### Exercise goal
Your answer is one number: the count of lines below that hold the word "Companies".

*** Begin section ***

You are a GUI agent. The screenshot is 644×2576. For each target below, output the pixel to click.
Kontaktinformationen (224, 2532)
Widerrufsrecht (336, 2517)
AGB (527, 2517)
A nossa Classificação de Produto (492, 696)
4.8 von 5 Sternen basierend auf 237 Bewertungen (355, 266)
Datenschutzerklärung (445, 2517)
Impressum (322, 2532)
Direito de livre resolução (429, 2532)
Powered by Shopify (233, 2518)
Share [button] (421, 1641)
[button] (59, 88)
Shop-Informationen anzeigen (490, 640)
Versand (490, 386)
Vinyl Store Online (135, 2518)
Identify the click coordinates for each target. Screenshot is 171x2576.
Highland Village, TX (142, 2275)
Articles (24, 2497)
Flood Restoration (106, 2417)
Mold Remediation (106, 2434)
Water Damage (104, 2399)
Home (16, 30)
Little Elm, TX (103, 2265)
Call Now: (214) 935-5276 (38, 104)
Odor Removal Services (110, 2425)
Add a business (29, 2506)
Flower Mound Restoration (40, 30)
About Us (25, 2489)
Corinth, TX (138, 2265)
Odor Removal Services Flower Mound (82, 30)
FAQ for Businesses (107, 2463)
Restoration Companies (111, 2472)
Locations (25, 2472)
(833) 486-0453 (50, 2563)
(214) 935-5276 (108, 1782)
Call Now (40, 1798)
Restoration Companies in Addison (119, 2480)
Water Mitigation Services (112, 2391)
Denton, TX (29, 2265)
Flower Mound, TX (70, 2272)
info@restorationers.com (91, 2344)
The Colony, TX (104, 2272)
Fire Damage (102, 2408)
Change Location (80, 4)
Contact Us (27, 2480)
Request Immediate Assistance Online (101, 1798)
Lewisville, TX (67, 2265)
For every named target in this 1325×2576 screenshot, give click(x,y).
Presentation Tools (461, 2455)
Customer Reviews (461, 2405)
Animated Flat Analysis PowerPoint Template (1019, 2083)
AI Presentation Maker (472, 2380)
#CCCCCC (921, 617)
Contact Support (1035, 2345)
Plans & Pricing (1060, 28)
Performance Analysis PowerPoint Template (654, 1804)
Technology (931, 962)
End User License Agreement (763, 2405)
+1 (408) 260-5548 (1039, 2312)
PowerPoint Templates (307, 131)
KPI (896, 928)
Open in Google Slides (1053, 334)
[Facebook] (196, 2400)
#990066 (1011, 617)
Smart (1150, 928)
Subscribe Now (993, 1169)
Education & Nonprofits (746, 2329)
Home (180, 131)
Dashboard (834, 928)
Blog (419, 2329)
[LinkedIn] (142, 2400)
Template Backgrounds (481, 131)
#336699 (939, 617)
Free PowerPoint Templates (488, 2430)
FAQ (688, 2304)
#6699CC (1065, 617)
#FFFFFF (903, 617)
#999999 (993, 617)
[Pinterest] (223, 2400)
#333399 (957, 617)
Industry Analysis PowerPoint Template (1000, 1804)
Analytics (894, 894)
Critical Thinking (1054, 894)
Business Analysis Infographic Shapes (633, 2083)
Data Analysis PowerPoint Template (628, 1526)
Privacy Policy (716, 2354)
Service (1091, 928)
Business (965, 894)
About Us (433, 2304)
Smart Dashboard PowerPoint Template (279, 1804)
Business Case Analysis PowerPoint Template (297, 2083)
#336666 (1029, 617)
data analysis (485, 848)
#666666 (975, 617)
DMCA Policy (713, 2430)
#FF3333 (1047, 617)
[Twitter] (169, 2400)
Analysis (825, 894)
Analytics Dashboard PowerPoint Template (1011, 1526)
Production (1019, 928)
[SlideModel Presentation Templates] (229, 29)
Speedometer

*** End section ***

### Solution to this problem
2